Para desenvolver sua atividade, o pipoqueiro compra o milho da pipoca em grandes mercados ou lojas de distribuição, que adquirem a matéria prima de um agricultor, como identificou um dos grupos. Mas o pipoqueiro nem sempre tem total autonomia de seu trabalho. Muitas vezes ele é subordinado ao dono do carrinho de pipoca, que detém uma rede de carrinhos.

A partir do trabalho do pipoqueiro, outros trabalhos também são desenvolvidos. Como o do catador de material reciclável, que recolhe o papel utilizado para embalar a pipoca. E o ciclo tem continuação, como demonstra o cartaz abaixo:

ADL 4 etapa (16)

Sistematização da discussõo de um dos grupos, durante a atividade. A arte do material foi produzida por um dos participantes, que está em situação de rua.

Outro grupo também identificou situações de exploração entre profissionais de sexo. A subordinação a proxenetas (mais conhecidos como cafetões, que procuram e administram clientes para essas profissionais, ganhando parte de seus rendimentos) é exemplo disso. Da mesma forma, a atividade desenvolvida por essas pessoas também está relacionada a outros trabalhadores e trabalhadoras, através do consumo de roupas, assessórios e serviços (como estéticos). 

O poder do trabalhador

Na base da pirâmide social, o consumidor provê o Estado. Professora de uma universidade pública, uma das participantes chamou a atenção para a sustentação desse modelo: “Se a gente pára de consumir, a gente quebra essa hierarquia”.

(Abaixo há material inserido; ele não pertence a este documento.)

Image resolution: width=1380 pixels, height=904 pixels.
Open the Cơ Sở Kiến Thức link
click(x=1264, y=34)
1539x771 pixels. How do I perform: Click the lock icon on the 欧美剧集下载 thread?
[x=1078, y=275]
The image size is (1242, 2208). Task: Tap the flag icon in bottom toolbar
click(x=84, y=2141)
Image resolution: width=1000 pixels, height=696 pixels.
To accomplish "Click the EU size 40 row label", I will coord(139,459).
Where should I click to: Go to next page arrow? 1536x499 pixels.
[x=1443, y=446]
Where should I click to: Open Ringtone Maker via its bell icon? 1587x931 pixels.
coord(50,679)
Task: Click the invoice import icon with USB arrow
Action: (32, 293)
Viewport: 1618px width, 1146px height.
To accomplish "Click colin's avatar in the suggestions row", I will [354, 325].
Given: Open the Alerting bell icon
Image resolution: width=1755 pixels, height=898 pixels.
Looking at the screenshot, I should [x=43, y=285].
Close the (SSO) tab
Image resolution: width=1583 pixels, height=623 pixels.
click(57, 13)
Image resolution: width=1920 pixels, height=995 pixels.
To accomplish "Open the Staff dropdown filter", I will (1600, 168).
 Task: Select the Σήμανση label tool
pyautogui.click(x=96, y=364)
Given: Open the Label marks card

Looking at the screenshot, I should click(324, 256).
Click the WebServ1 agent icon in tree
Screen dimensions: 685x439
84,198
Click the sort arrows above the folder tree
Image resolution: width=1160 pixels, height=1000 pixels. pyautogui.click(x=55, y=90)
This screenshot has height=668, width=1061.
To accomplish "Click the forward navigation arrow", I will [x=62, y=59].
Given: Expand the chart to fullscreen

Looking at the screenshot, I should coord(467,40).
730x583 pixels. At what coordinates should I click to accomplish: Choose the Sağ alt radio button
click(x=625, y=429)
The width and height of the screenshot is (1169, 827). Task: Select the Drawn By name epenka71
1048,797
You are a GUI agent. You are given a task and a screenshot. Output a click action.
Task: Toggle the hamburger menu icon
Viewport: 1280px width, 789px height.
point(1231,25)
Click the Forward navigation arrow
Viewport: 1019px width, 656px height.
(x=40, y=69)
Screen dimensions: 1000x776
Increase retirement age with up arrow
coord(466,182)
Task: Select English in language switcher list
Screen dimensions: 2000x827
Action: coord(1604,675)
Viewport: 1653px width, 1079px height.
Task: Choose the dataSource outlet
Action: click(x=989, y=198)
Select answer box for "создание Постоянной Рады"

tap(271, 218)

Mas se a gente não consome a gente não vai ter [produtos, bens, serviços]”, avalia um rapaz, que está em situação de rua. “Mas para que a gente precisa ter?”, provoca a mulher, lembrando que o sistema capitalista, que visa o lucro, incentiva o consumo para além da necessidade de sobrevivência humana. Mas quem é o consumidor nesse sistema? “É o próprio trabalhador”, aponta a professora.

O poema ‘O operário em construção’, de Vinícius de Moraes, retrata essa situação. Responsáveis pela produção de determinadas partes de um todo – como de peças de uma máquina –, os trabalhadores e trabalhadoras consomem o que produzem, pagando muito mais do que receberam para produzir. “O trabalhador não sabe o poder que tem”, lembra a professora.

Brechas no capitalismo

Mas é possível reverter a lógica de exploração capitalista do trabalhador? Os/as participantes ajudaram a identificar formas de organização que acontecem nas brechas do capitalismo, como através da Economia Solidária.

A experiência de grupos autogestionários é antiga, mas vem sendo reconhecida recentemente. A lógica da produção e do consumo na Economia Solidária não visa apenas o lucro, mas principalmente a vida dos trabalhadores, das demais pessoas, e do ambiente que os cerca.

Educador popular do Cefuria, Luis Pequeno ajuda a refletir a naturalização da exploração do sistema capitalista. “Será mesmo que é natural do ser humano competir? Não! O princípio do ser humano é a solidariedade.”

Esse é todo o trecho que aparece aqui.